→ AIM OF THE EXERCISE:
Take the entries below and print, exactly, the stretch from the line containing "The width and height of the screenshot is (656, 371)." through the line containing "Click the Columns", both included.

→ SUPPLIED ENTRIES:

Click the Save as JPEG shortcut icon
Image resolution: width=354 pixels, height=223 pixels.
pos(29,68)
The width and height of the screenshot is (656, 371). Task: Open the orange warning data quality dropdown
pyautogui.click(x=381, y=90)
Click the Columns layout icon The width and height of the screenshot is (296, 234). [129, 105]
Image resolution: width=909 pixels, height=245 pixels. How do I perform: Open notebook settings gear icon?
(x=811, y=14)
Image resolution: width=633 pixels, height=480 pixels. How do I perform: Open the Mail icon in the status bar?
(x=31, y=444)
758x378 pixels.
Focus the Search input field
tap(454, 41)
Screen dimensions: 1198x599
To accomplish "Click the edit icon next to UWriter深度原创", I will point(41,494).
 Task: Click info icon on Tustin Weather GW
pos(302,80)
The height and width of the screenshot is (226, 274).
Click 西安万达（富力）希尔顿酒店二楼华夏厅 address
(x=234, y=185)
---
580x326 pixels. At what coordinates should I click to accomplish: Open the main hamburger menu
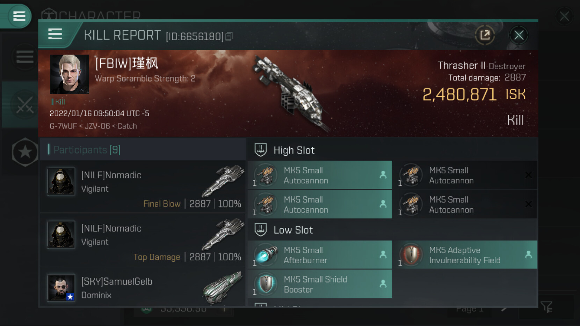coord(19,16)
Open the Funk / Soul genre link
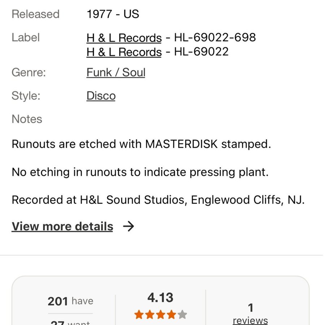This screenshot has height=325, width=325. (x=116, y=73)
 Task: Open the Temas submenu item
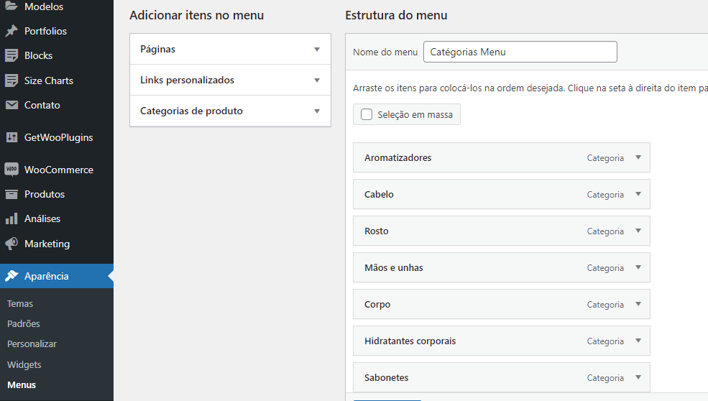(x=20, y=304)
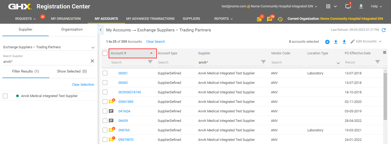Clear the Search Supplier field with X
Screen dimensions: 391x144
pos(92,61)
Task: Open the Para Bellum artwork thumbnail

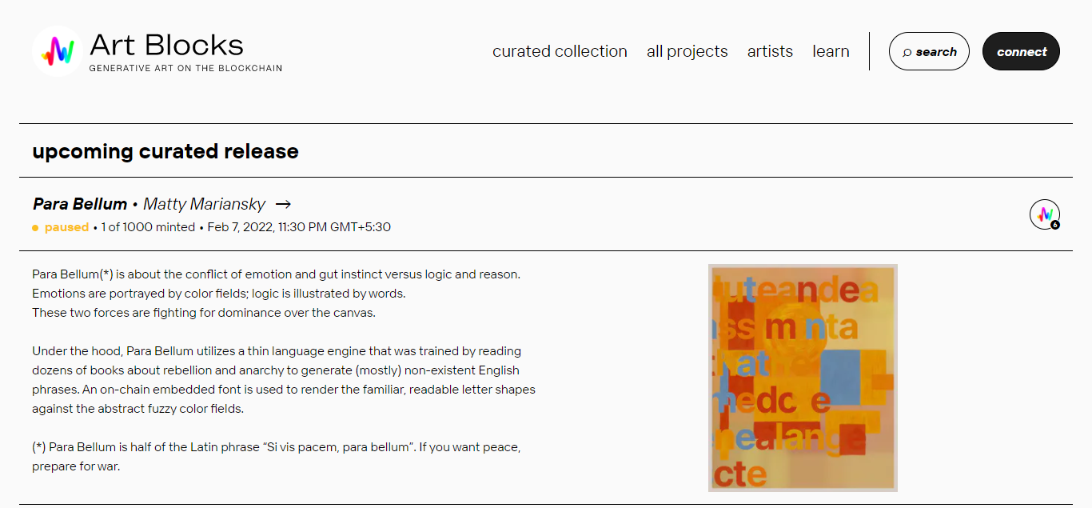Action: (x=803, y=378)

→ YOUR RESPONSE:
The width and height of the screenshot is (656, 371). Task: Open the orange warning data quality dropdown
pyautogui.click(x=381, y=90)
Click the Columns layout icon The width and height of the screenshot is (296, 234). [129, 105]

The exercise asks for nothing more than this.